Cannot disagree with you. However where we are plummeting is in the erosion of values.Any panacea to reverse the attitude?

Meera Sundararajan said...

@ KP, unless we appreciate our diversity and look beyond our little island we would remain rocks and islands. The trouble with most of us is that we want to run away from a problem and not try to solve it. !!

@ Anil I would say, that is the answer!! Try and solve the problem.

@ Simple girl a "better standard of living" is a very relative concept!

SG said...

I did enjoy the parade and the beating of the retreat in youtube.

Now I am talking about beating of the retreat. The music and the military show off is great and enjoyable. But I question the tradition. It is the 16th Century British tradition to recall the patrolling units to their castle.

I am sorry to ask. Do we still cling on to the British tradition? Why can't we come with something our own? My thoughts wander here. Is it because we "got" or "received" independence from the British? I think we should have kicked the British out of our soil just like the Americans did. Then we would have our own tradition.

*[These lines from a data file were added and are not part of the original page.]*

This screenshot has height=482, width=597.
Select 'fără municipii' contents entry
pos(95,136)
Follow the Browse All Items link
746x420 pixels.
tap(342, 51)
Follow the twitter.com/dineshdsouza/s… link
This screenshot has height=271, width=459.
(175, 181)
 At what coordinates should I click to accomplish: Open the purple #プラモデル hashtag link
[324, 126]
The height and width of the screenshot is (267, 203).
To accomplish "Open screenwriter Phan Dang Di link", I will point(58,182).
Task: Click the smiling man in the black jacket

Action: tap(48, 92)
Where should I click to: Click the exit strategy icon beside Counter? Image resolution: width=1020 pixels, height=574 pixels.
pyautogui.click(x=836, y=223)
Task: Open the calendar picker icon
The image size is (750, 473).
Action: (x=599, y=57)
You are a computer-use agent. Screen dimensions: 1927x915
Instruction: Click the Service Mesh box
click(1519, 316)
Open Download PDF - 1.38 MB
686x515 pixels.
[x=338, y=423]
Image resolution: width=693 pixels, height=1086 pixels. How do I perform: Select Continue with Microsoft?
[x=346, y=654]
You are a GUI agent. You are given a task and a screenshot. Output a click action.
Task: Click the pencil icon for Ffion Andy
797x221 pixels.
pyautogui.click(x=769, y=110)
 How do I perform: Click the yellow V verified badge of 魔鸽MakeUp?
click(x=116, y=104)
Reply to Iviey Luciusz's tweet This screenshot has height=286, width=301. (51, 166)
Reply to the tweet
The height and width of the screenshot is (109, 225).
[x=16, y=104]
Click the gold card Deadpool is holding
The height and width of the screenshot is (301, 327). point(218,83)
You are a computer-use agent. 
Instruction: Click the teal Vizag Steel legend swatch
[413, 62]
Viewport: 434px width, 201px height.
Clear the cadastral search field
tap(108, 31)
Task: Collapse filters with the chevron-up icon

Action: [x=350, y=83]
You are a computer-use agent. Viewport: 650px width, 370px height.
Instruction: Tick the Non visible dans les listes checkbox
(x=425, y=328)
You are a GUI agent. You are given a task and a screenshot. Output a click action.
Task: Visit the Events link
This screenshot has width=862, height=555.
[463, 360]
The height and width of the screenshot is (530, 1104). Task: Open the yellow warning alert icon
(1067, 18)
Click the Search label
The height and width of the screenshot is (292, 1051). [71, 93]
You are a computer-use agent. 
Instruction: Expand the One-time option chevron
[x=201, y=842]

I just remembered your post on some police officer’s secretary asking everyone to stand up when he left the office for lunch. It is also a Freaking British tradition. When the saab (aka sob) comes, everyone stands up.

Swapna Sanand said...

Truly loved reading this post and your question: Why is not “cool” to be patriotic? How about the pride that comes with wearing a uniform and protecting your country? How many Indians know that during the Republic Day Parade while the entire armed forces salute the President, it is the President who salutes those who have won the Param Veer Chakra? I really found your words thought provoking.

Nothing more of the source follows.